Toddler-to-English Dictionary

I’ve never considered myself fluent in any other language than English. In college, studying voice, I learned to translate and pronounce Italian, Latin, French and German. I can carry on an elementary conversation in Spanish, with phrases such as:

“Donde esta el bano?” (Where is the bathroom?)
“Tu bebe es muy linda!” (You’re baby is very pretty!)
“Quiero el numero vente y dos con refritos, y no arroz, por favor.” (I would like number 23 with beans, and no rice, please.)
And no, I did not look these up before posting today!

Just recently, I realized I am fluent in a foreign language. I can speak perfect Toddler-ese! My toddler, I call her Litttle Pea, after the Princess and the Pea, completely understands everything she says, while no one else has a clue. So, I find myself translating often. Here are a few entries in my Toddler-to-English Dictionary.

bubby: (n.) Baby, poopy, boobies, bra, or pacifier. You must recite the list back to her until you get a nod. (Don’t ask me why she would want a bra, but one time I found her waddling around with one around her neck like a scarf.)

wah wah: (n.) Water, juice, milk, or any other liquid suitable for drinking. Actually this also applies to moldy juice or congealed milk left in the car for any number of days.

nana: (n.) Banana, crackers, pinto beans, yogurt, or any other type of food. Banana was the first “food” word she said, so now she thinks all food is “nana.” Reciting the list of plain-view foods is the only way to decipher this word.

nnnnoo!!: (adv.) no, used to express refusal, denial, disbelief, emphasis, or disagreement. She picked up on this one very quickly. Go figure! (And yes, I did have to look up the part of speech for “no.” Well, did you know it?)

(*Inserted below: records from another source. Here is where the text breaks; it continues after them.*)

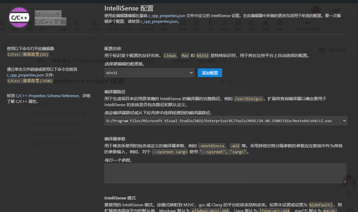Insert a 链接 hyperlink
The image size is (358, 212).
(224, 25)
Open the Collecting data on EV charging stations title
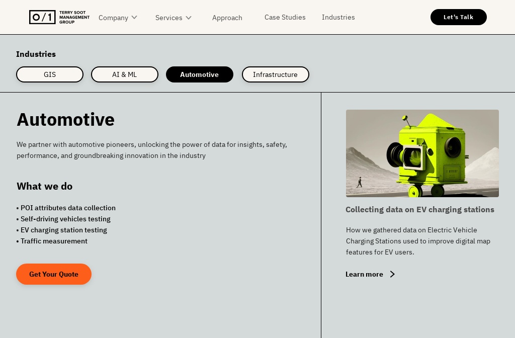The height and width of the screenshot is (338, 515). (x=419, y=210)
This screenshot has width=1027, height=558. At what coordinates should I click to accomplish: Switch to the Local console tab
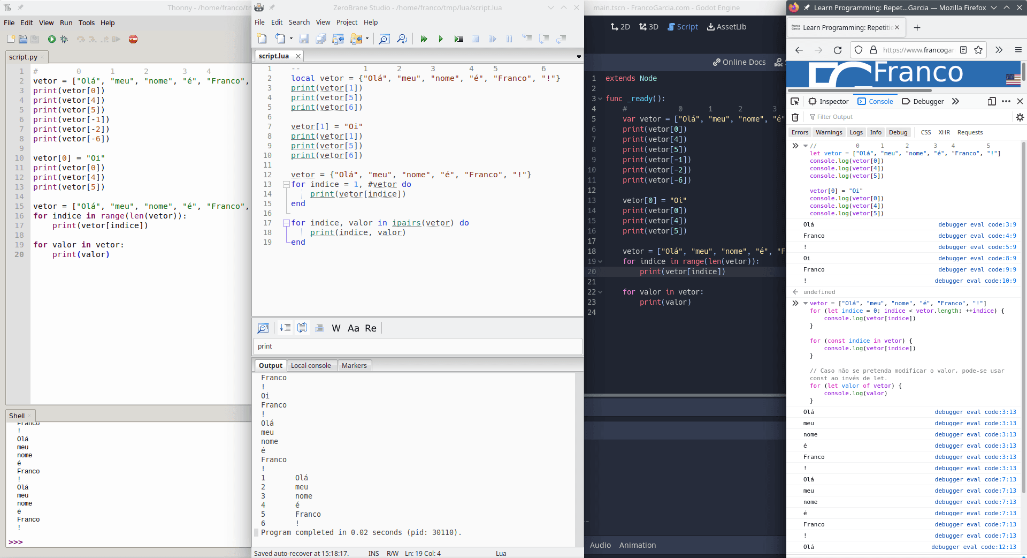[x=311, y=366]
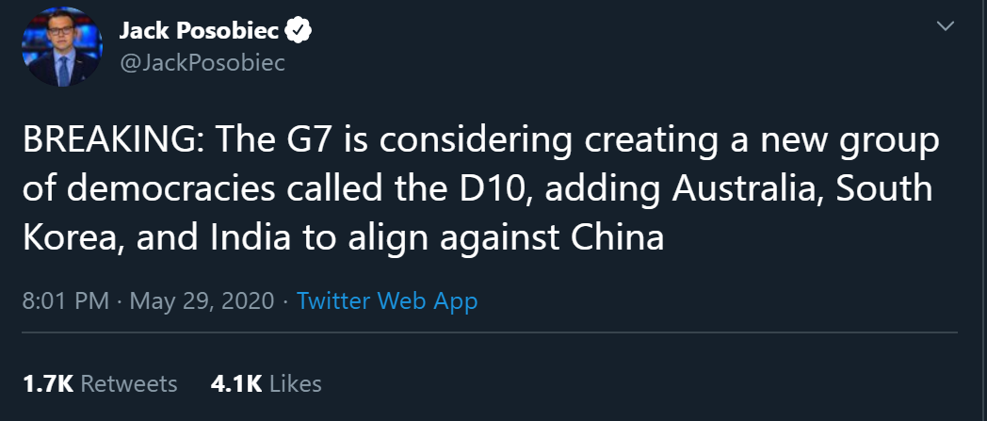Open the Twitter Web App source link
Viewport: 987px width, 421px height.
coord(386,301)
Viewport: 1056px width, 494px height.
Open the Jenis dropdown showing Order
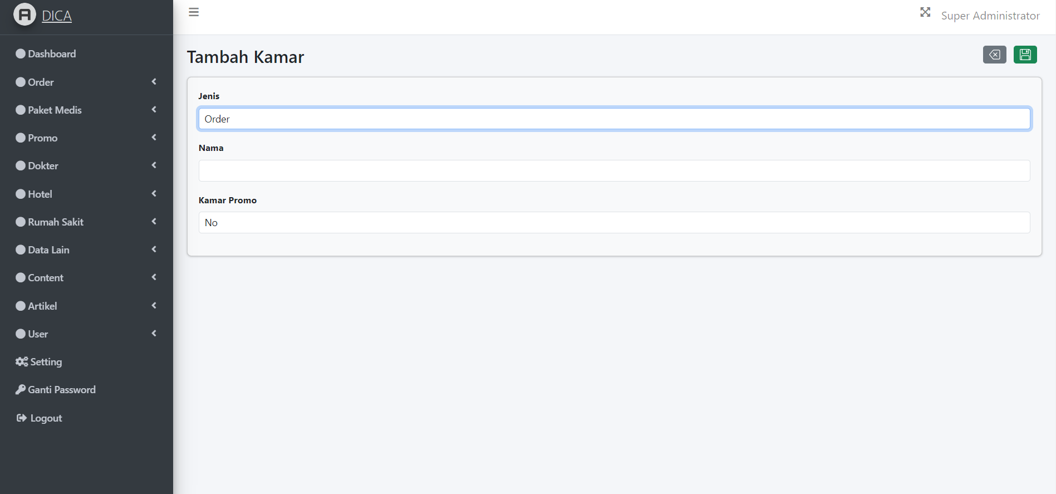click(x=614, y=119)
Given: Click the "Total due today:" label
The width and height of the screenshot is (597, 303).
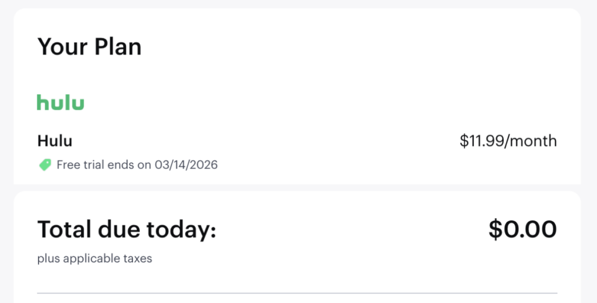Looking at the screenshot, I should (127, 229).
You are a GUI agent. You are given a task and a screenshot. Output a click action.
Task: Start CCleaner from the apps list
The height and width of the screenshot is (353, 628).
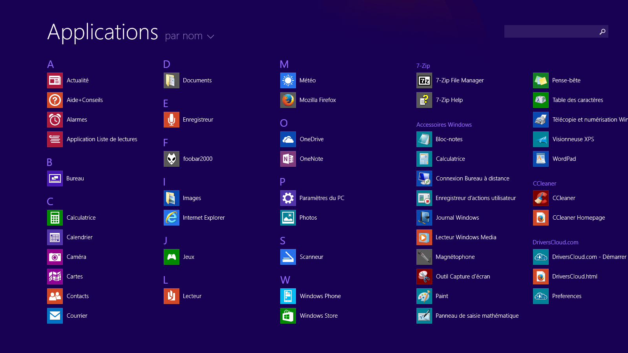click(541, 198)
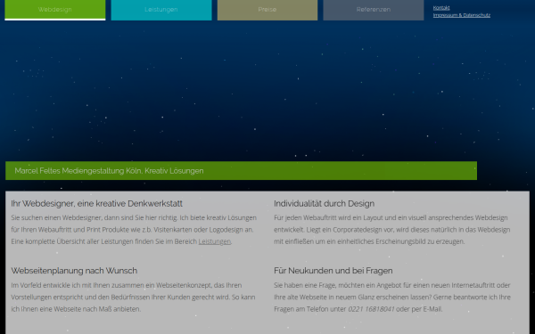The width and height of the screenshot is (535, 334).
Task: Go to the Referenzen navigation tab
Action: (x=374, y=10)
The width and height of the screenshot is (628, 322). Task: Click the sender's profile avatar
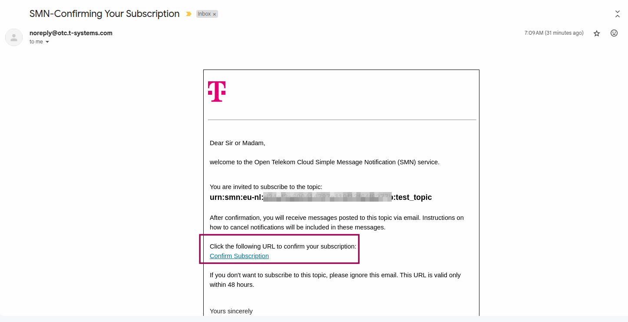(x=14, y=37)
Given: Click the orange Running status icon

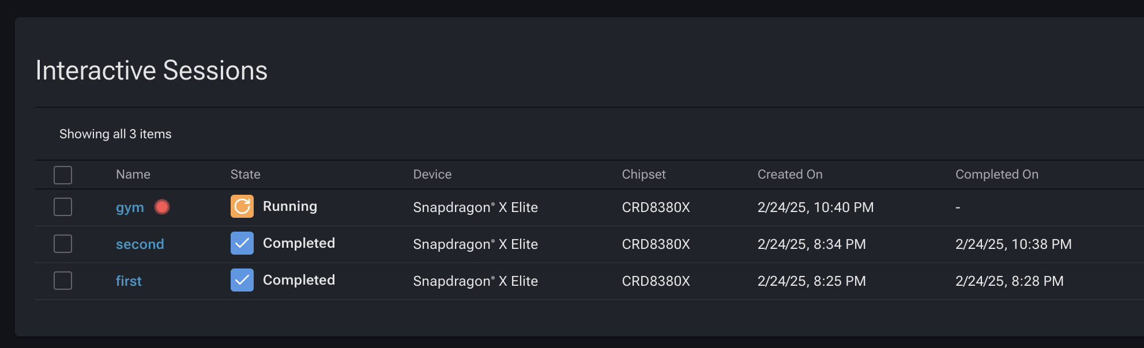Looking at the screenshot, I should pyautogui.click(x=242, y=206).
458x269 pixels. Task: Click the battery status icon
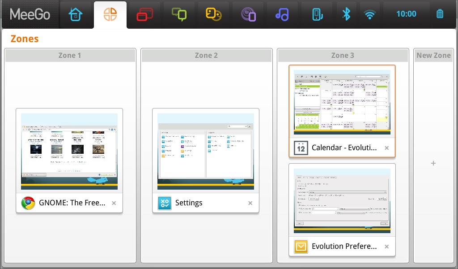(x=440, y=14)
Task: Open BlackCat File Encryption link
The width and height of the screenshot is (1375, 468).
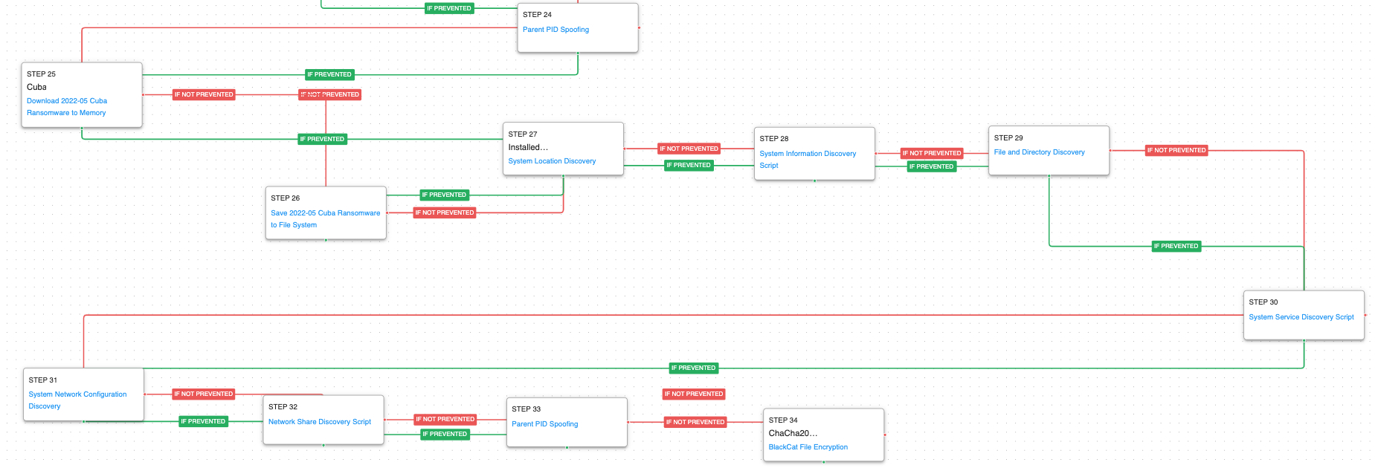Action: click(808, 447)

huh me: (full sentence) hold me. Beware, if this request is not accommodated, it will be repeated at ever increasing volumes until satisfied.

duh doo: (sentence) thank you, love you, or maybe tattoo, I’m not really sure?

“Ah ba bubby de da wah-wah do dah nana” This passage is open to interpretation. Some common translations include:

“The baby wants some juice and a banana.”
“I threw your bra in the toilet water with some crackers.”
“I poopied in the bath water because you fed me too many pinto beans!”

As you can see, Toddler-ese is very subjective and takes years to master. I hope this has given you some enlightenment in the area of this dialect. You may just surprise your friends by understanding their toddler’s ramblings.

Buh-Bah! I mean, bye bye!

Originally posted at Real Life, 6/24/07


  1. Wow, your toddler speaks my toddler’s lanquage! After four children, I am pretty quick with the translations these days! Thanks for the post.

  2. Sarah,
    Great post. There is nothing like a good laugh!! I am so familiar with everything above. I love it when the really akward traslations happen in public. 🙂

  3. That is closer than any toddler translation I was ever able to do!

  4. Tiffany says:

    Then complicate it with the interchangeable nature of toddler verb tenses: you never know if they did it, are doing it, or plan to do it in the future! It definitely keeps us on our toes.

  5. Yes, Tiffany, and yesterday is any time in the past, tomorrow is sometime in the foreseeable future. We moms really are geniuses to figure it out!